My impression has always been that naloxone plays NO role in precipitated withdrawal, even when changing from methadone. My impression comes from buprenorphine having a much higher affinity at the mu receptor than naloxone, and the very small amount of naloxone (3% of the dose) absorbed through the mucosa (the lining of the mouth).

This is going to sound a bit nasty.... but I've lost confidence in the opinions from the addiction agencies and societies. I went to a couple buprenorphine 'summits' over the years, where experts from NIH and SAMHSA meet to discuss buprenorphine treatment.... I never had any 'clout' at those types of meetings as I'm not good at doctor 'politics'. But the leaders of the break-out groups would be the professors from Columbia or Georgetown or another East Coast university, and I would hear comments from them, as recently as 2010, such as 'I've started over 30 people on Suboxone'. My impression was that many of the experts were up on the studies, especially those related to demographics and social policies, but they had little clinical experience with patients.

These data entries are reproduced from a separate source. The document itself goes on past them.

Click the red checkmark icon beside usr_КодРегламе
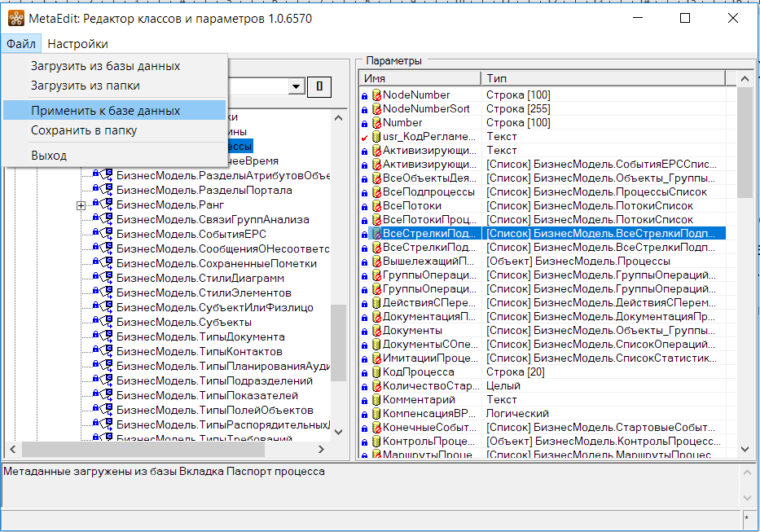The height and width of the screenshot is (532, 760). (364, 137)
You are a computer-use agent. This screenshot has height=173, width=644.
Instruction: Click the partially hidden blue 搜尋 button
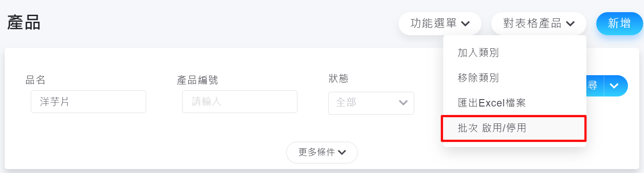coord(595,86)
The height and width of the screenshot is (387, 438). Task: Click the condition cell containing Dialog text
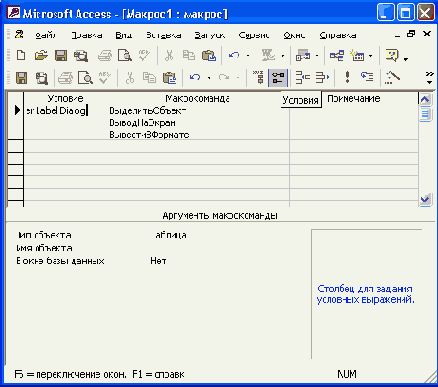point(57,111)
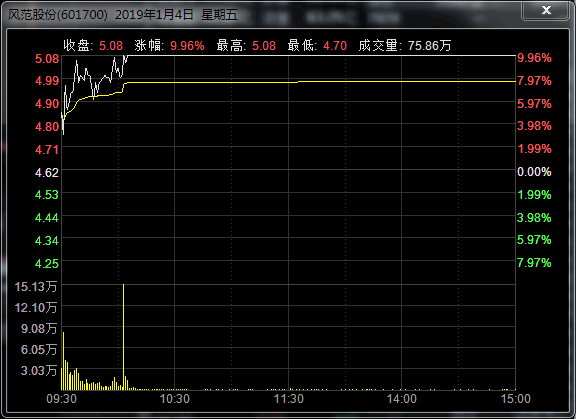Image resolution: width=576 pixels, height=419 pixels.
Task: Click the tall volume spike bar
Action: pyautogui.click(x=123, y=336)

I'm sure there are exceptions-- but there is only so much time in a day. It takes very little time to crank out a blog post, but it takes a great deal of time to crank out journal publications. I have a few of them-- got to pub med and search junig and you'll see them-- but each one took months, and a secretary, to get the right formatting, review the editors' comments, review the proofs, etc. For that reason there is a divide between the academics and the clinicians-- and the academics write the guidelines for medical societies, for the most part.

That divide is why I feel like an underdog when I write my impressions that run counter to the things I read from ASAM or SAMHSA. For example, do we REALLY have a huge diversion problem with buprenorphine? Or is my impression accurate-- that buprenorphine is used by addicts to bridge between heroin doses, or used for 'self treatment', largely because of the lack of buprenorphine prescribers?

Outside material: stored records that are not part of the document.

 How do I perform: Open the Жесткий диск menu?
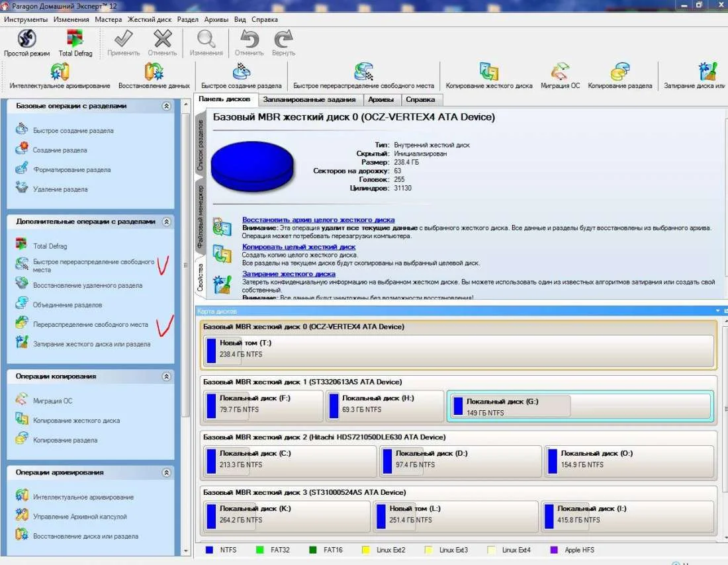click(x=150, y=20)
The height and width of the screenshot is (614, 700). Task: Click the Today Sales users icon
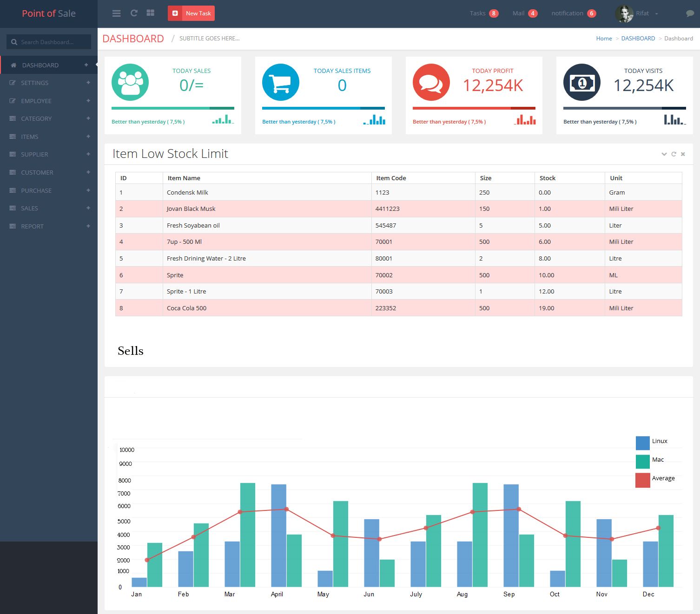click(x=130, y=82)
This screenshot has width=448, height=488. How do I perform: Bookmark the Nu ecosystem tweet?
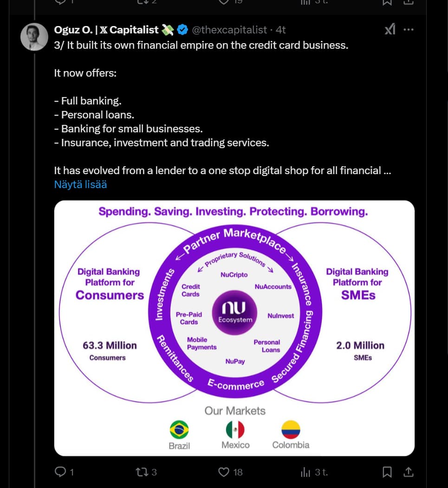(387, 472)
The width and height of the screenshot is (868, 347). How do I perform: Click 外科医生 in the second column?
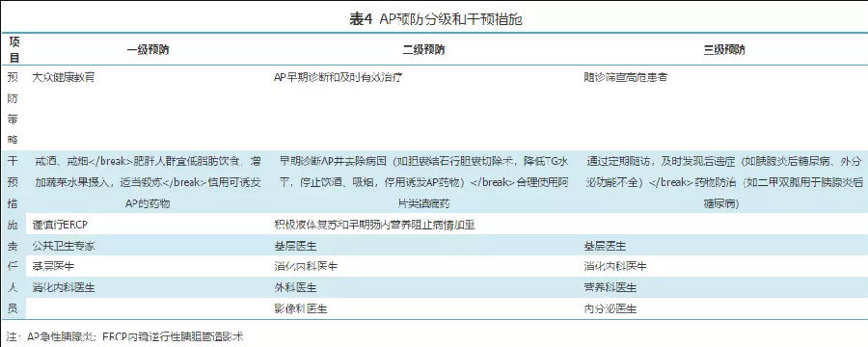pyautogui.click(x=295, y=288)
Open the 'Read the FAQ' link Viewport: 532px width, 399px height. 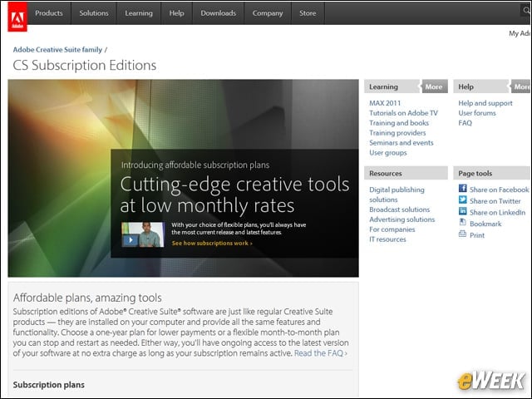pos(321,353)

Or another issue-- is there REALLY such a difference between buprenorphine and the combination product, that plain buprenorphine should be viewed so negatively and even banned by at least one state? Or in reality are they about the same drug? In my experience, I hear patients talk about noting little difference, whether injecting buprenorphine or Suboxone. But the literature makes it sound like plain buprenorphine is 'just like heroin', and Suboxone is much safer.

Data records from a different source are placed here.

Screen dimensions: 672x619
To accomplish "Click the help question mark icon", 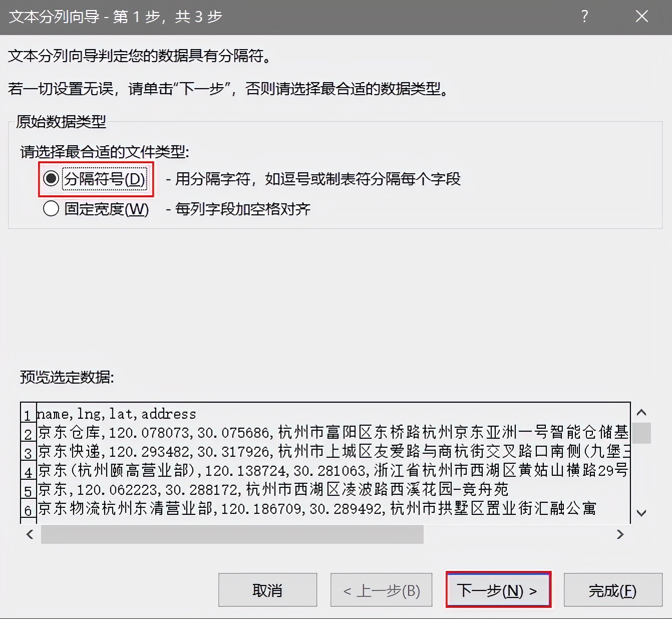I will (x=584, y=17).
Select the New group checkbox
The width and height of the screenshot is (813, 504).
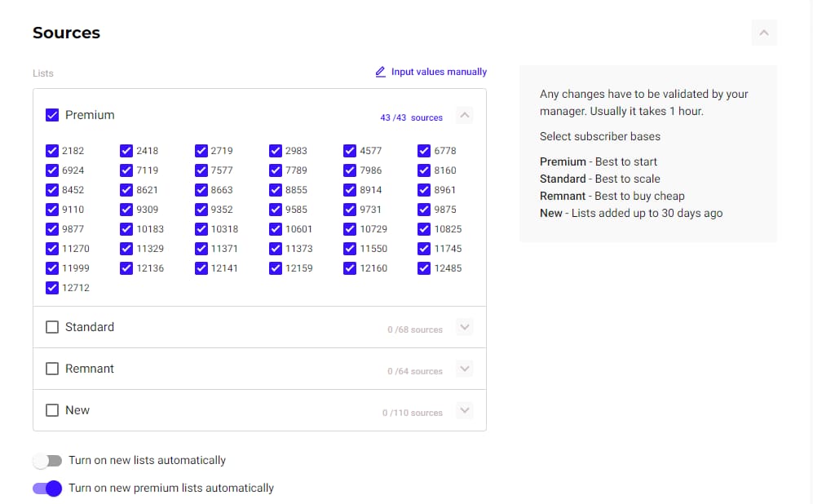(x=52, y=410)
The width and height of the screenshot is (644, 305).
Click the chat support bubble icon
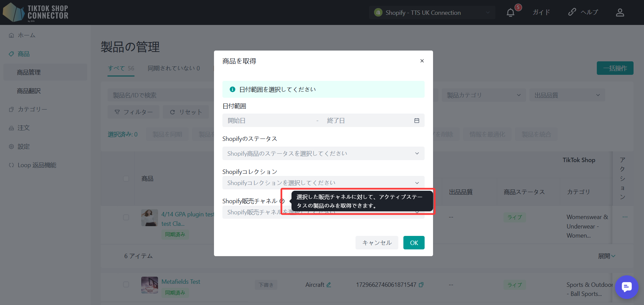pyautogui.click(x=626, y=287)
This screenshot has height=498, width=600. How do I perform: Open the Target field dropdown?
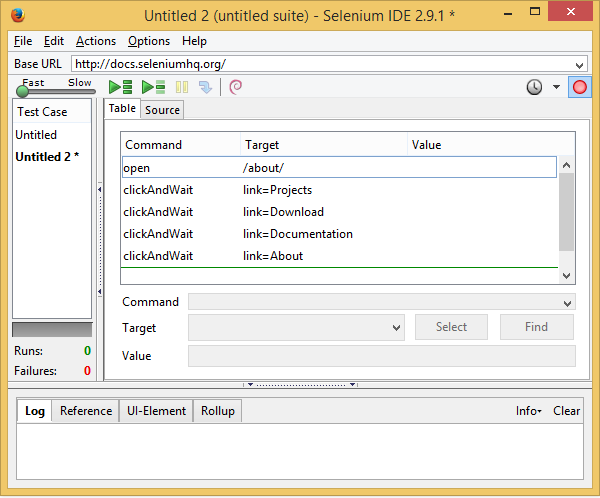pos(397,327)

The biggest issue is in the treatment of surgical pain. The SAMHSA people mostly write that people should 'just hold their buprenorphine for a week' before surgery. I find that suggestion to be ludicrous, as patients either won't follow the instruction, or if they do they will come to surgery weakened and dehydrated. It is so much easier to just continue the buprenorphine, and treat pain with a higher dose of opioid agonist!

My point after all of this ranting is that many of the things put out in consensus papers seem at odds with what I see in patients. As for this specific situation, I think that the buprenorphine is much more likely to cause PW than the naloxone, especially since naloxone only lasts for about 20-30 minutes after it is absorbed. So beyond the affinity issue, any naloxone causing problems just isn't going to be around long enough to matter!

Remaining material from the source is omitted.